The Erbslöh was an airship named for the German aviation pioneer Oskar Erbslöh that was operational in 1909 and 1910. In July 1910, the Erbslöh crashed near Leverkusen, killing all five people on board, including Oskar Erbslöh himself.

==History==
The Erbslöh was a blimp with a 27 m long gondola made from ash. The trim was regulated by pumping water back and forth between two tanks in the bow and aft section of the ship so that the airship adopted a nose up or nose down attitude.

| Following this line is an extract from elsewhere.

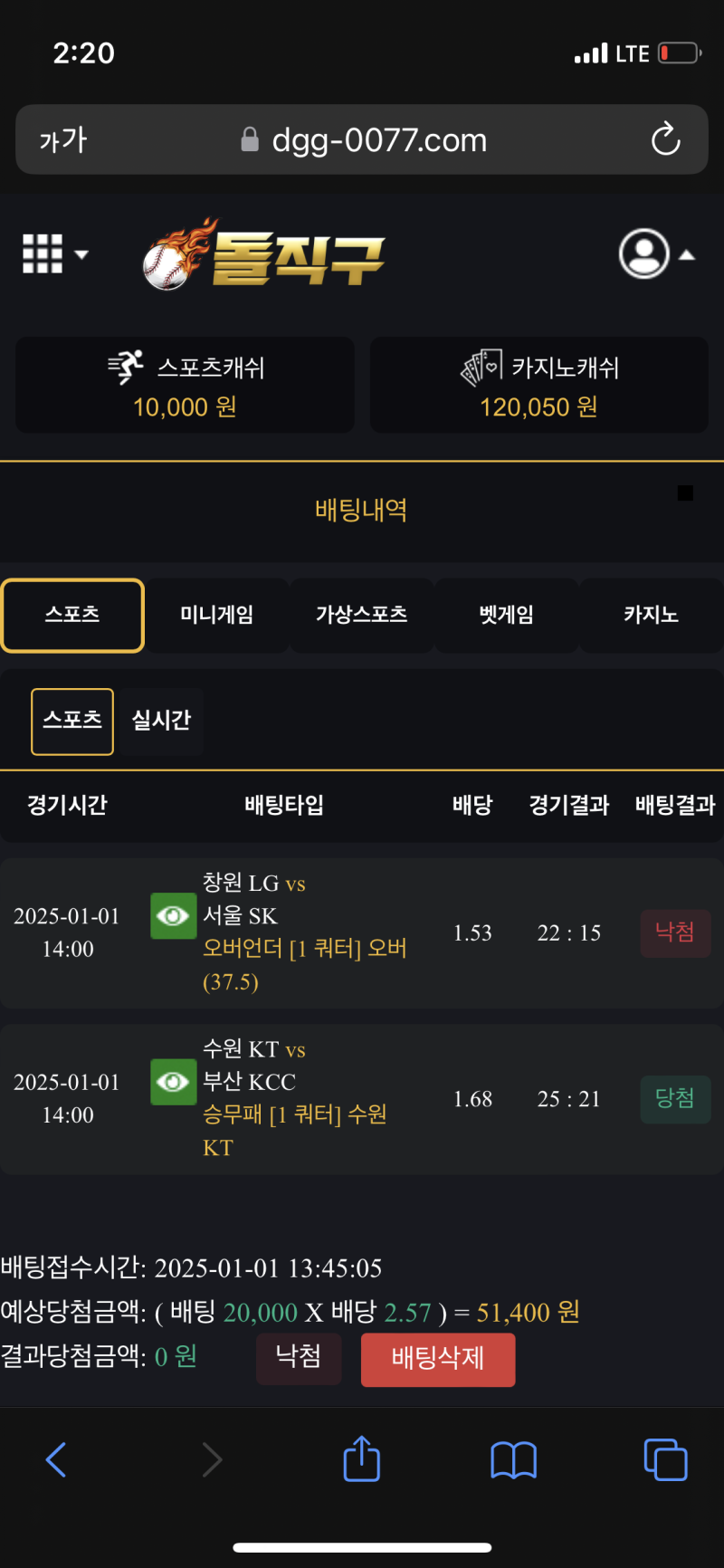Open the grid menu icon
The width and height of the screenshot is (724, 1568).
[43, 253]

The first test flight took place on 20 August 1909. After the airship had been moved out of its hangar, the manoeuvrability was tested for about one hour at a height of 100 m on the Leichlingen airship grounds. The official maiden flight was conducted on 1 December 1909, during which the airship successfully flew across Leichlingen and neighbouring towns.

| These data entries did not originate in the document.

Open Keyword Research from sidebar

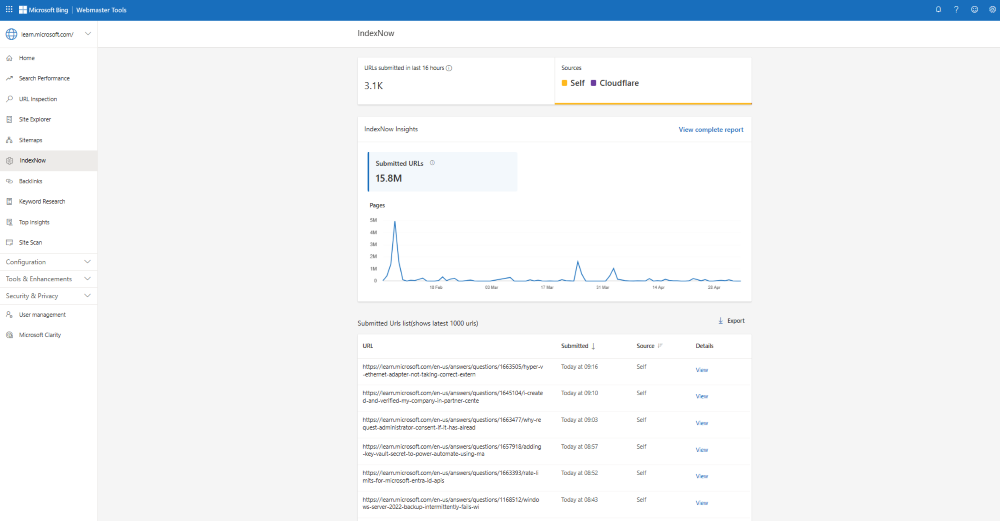[x=43, y=201]
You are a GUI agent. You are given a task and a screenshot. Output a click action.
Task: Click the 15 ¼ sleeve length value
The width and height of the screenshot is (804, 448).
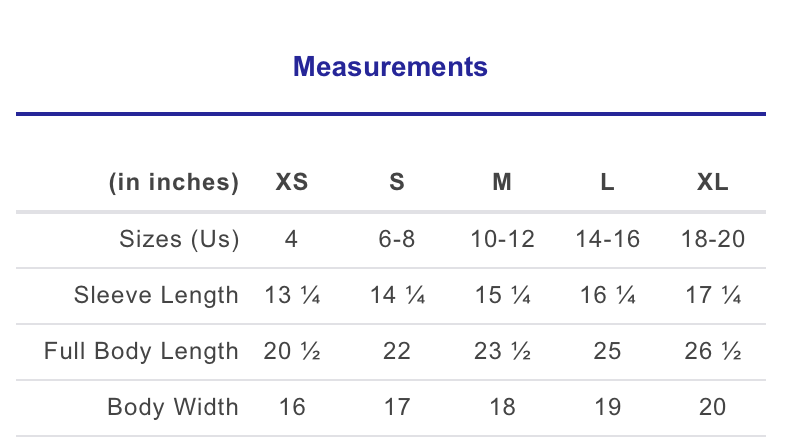click(x=502, y=295)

On 12 December supporters of the Rheinisch-Westfälische Motorluftschiff-Gesellschaft [Rhine-Westphalian Motor Airship Society] participated in a flight. However, a transmission fault forced the Erbslöh to land at Reusrath. When the faulty parts had been repaired, the Erbslöh flew on toward Mönchengladbach on the next day. The intermediate stop over there was terminated by a storm which tore the envelope from the gondola, necessitating an extensive repairs.

==Crash==
On 13 July 1910, a partly cloudy day, the Erbslöh crashed near Pattscheid (today a quarter of Leverkusen). The cause that was accepted by the subsequent investigation committee was that a sudden exposure of the envelope to the sun after the ship had been flying under cloud cover and cool morning fog had heated the lifting gas, causing it to expand. The relief valves could not vent the developing excess pressure quickly enough. This allowed hydrogen to leak from the envelope and come into contact with sparks from the propulsion system, causing the gas to explode.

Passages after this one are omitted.